For the listing below, work out how many lines hold the word "screenshot" and give that number by itself.

Data for the task: Begin

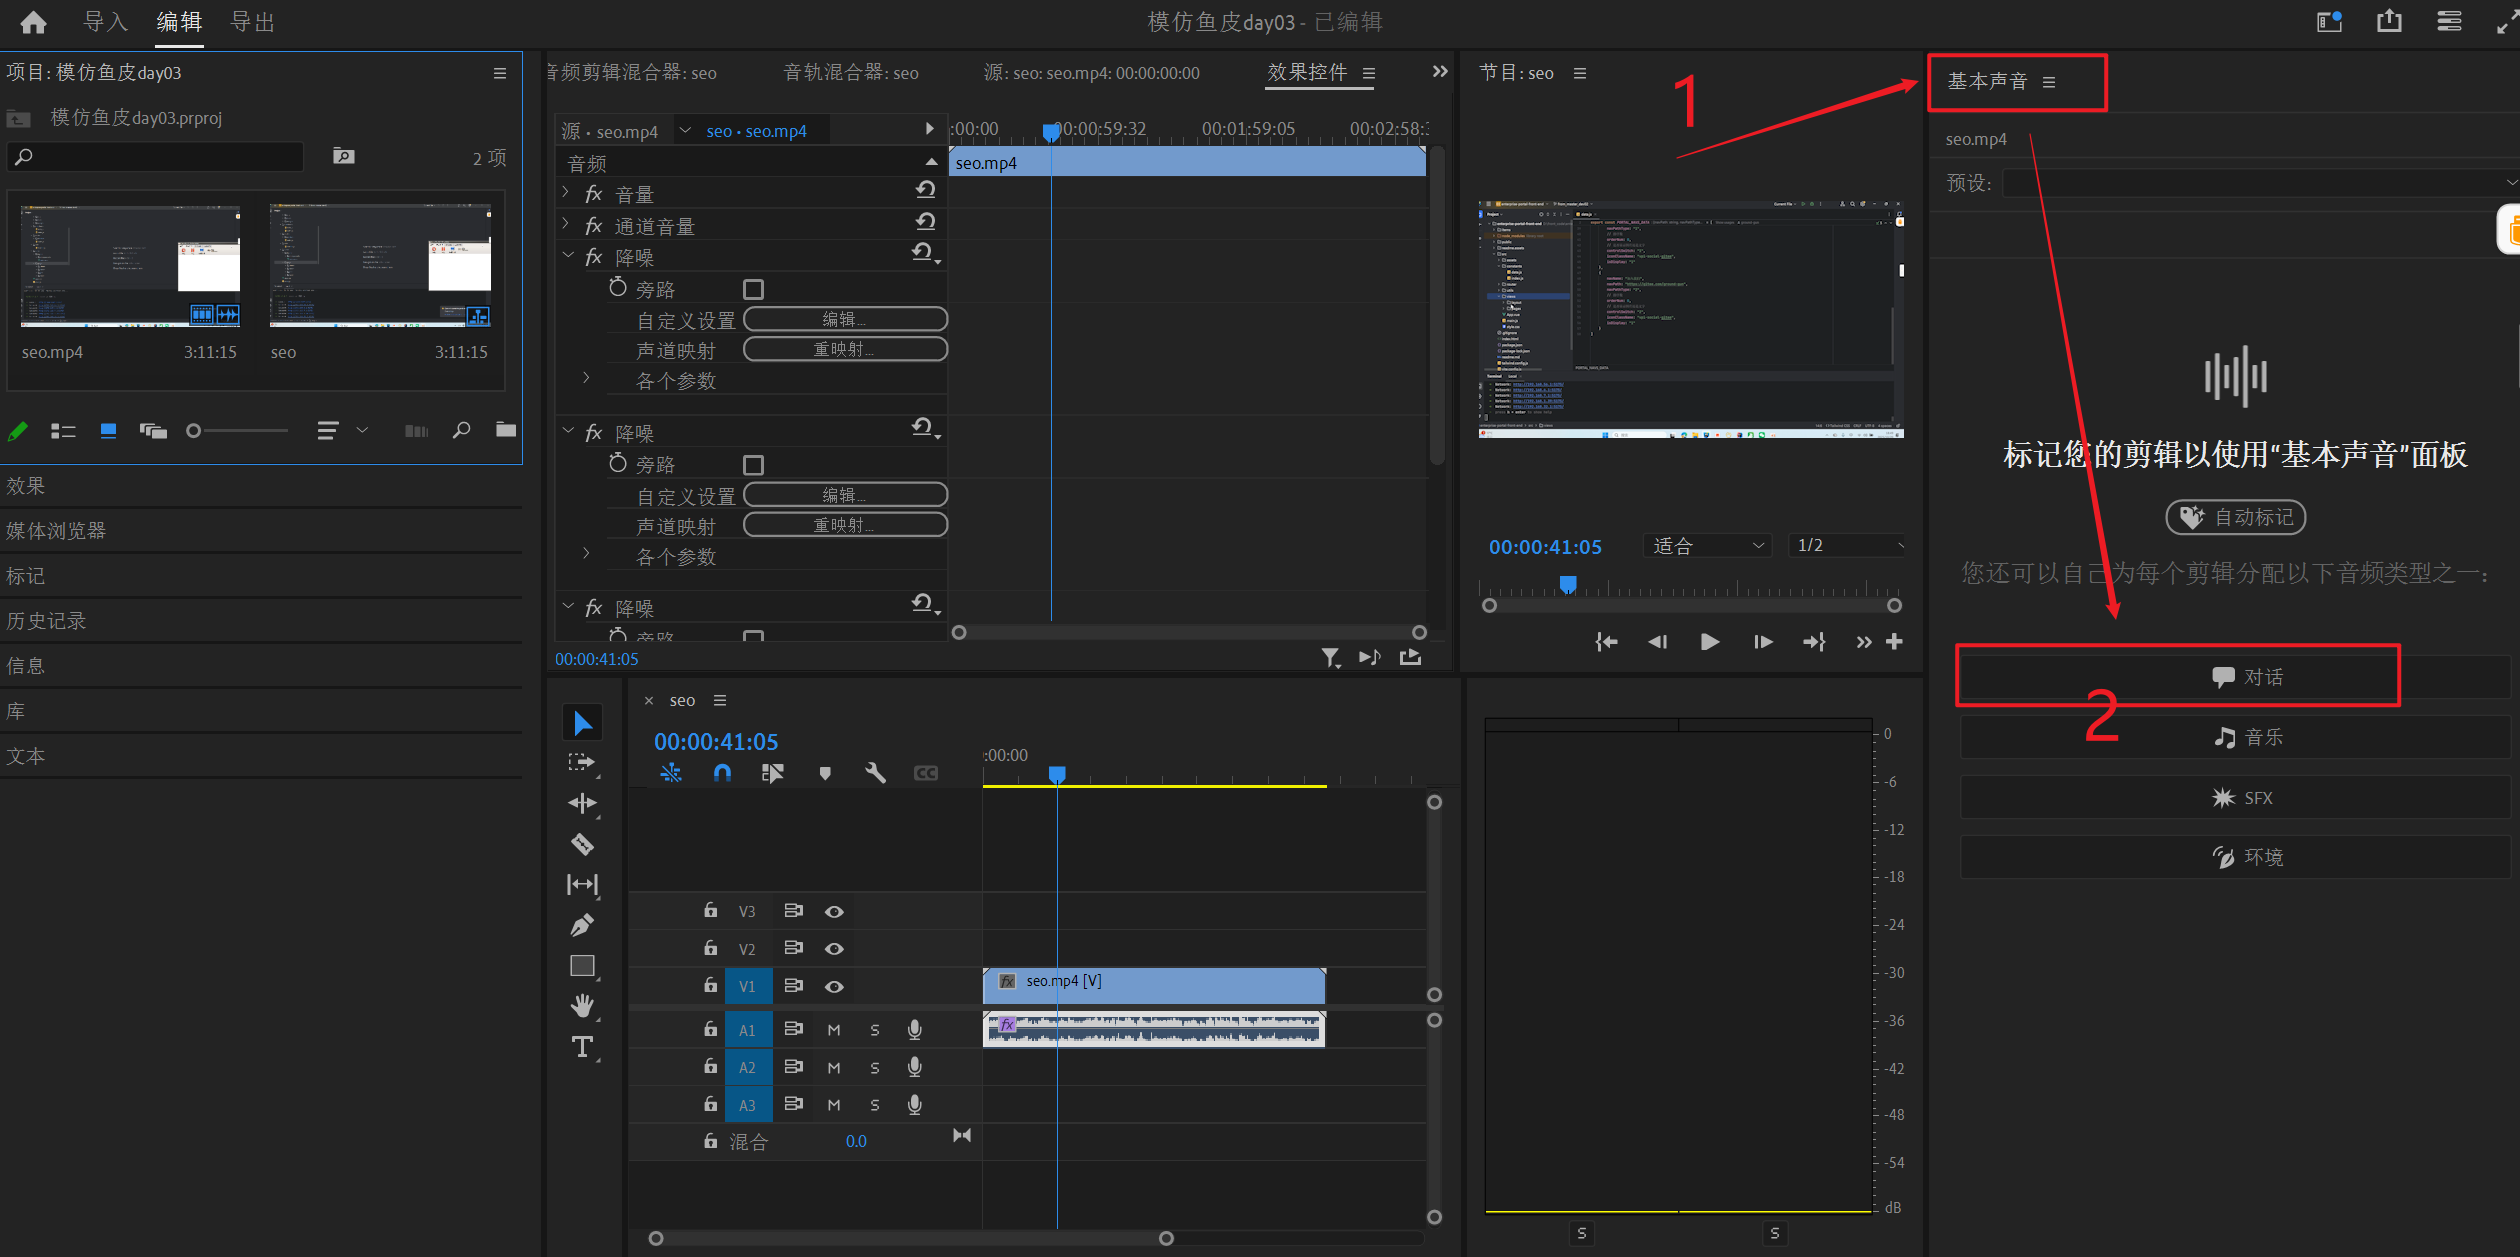Expand the first 各个参数 section
Image resolution: width=2520 pixels, height=1257 pixels.
click(x=586, y=379)
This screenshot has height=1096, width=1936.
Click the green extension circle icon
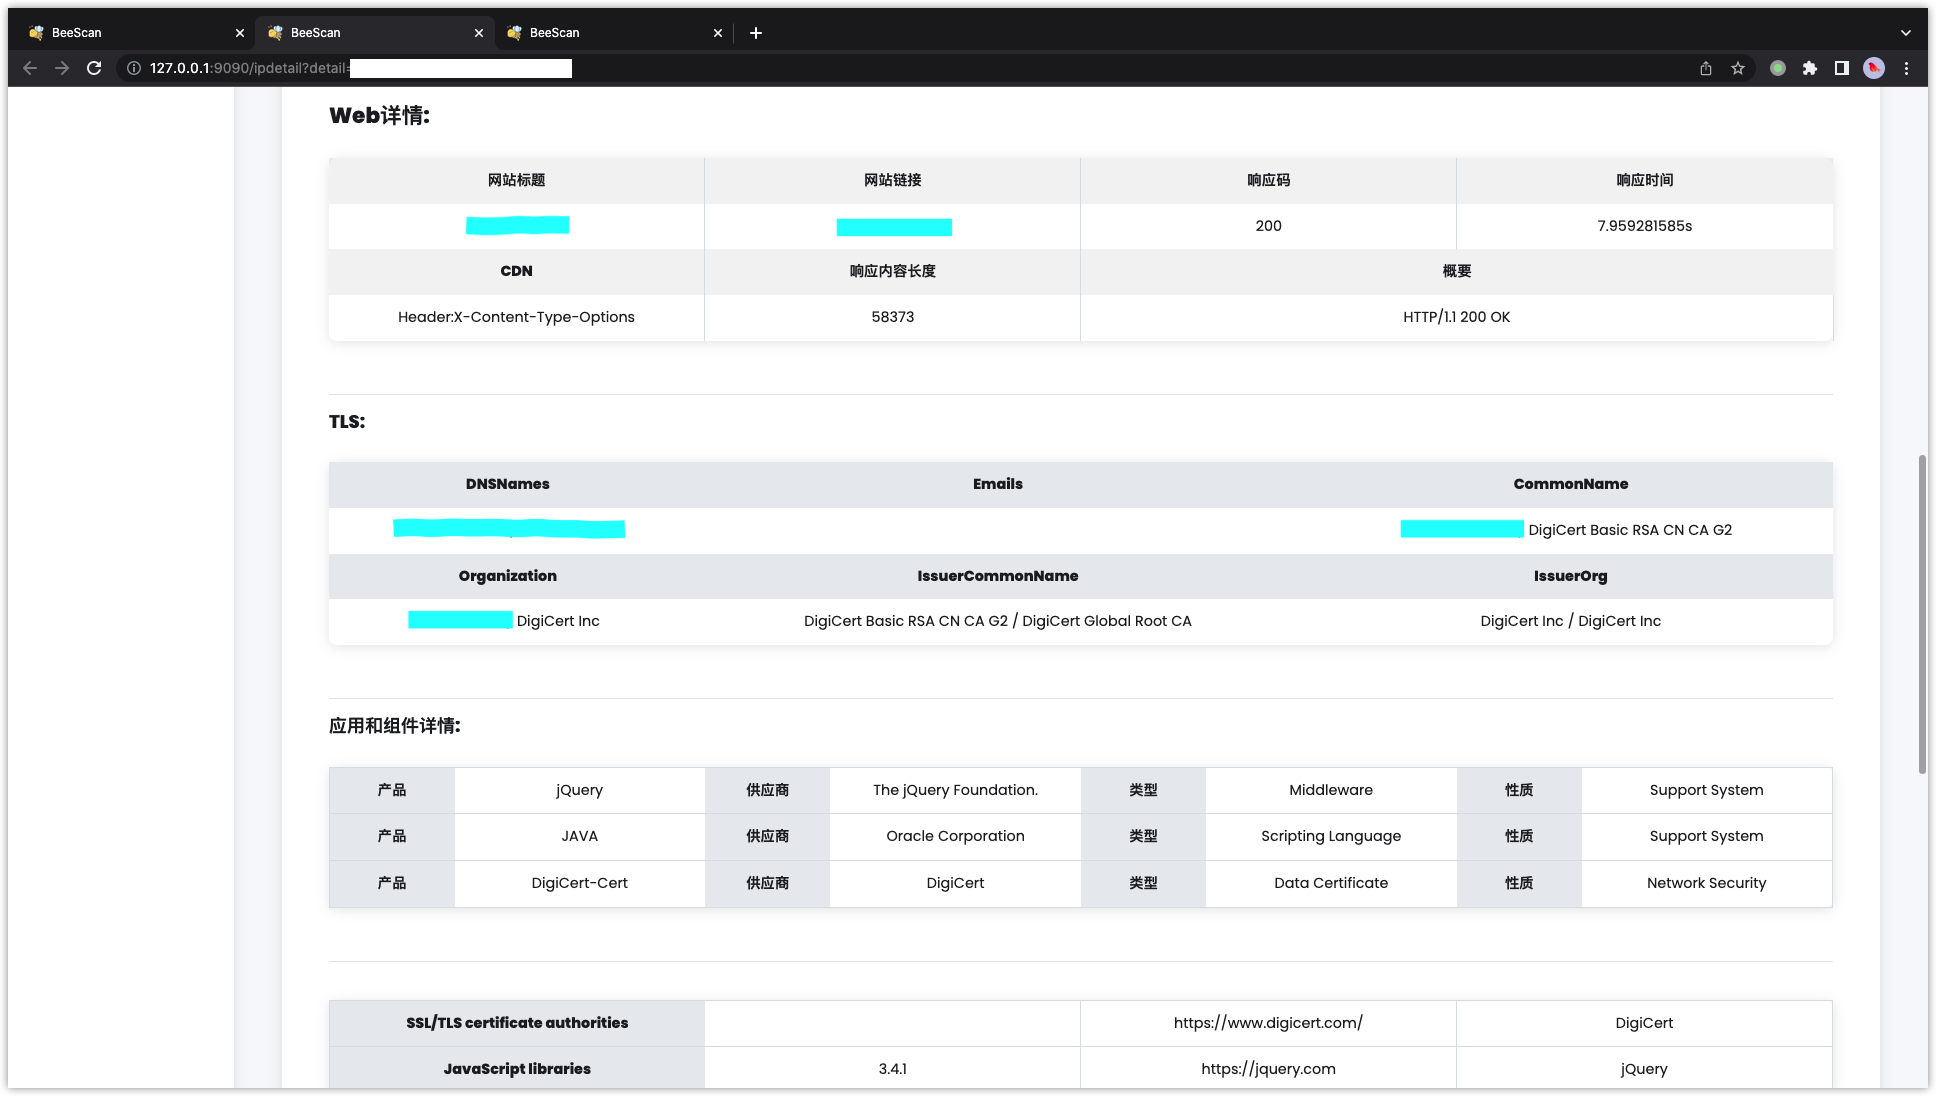pyautogui.click(x=1778, y=68)
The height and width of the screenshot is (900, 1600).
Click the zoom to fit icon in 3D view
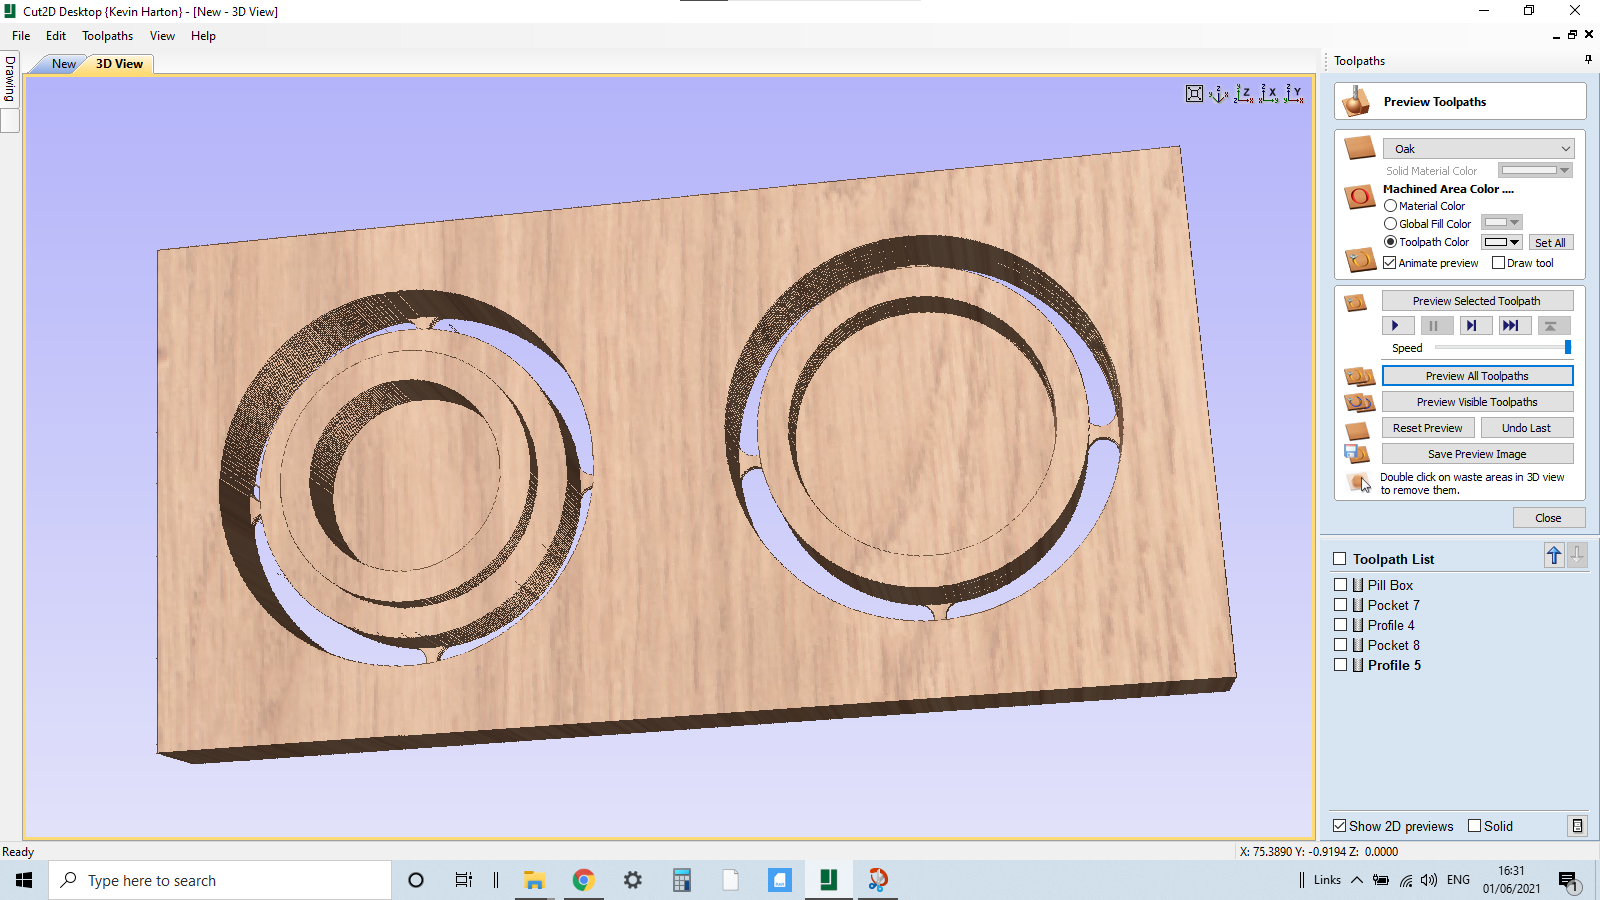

Data for the task: End

• Response to this exercise
2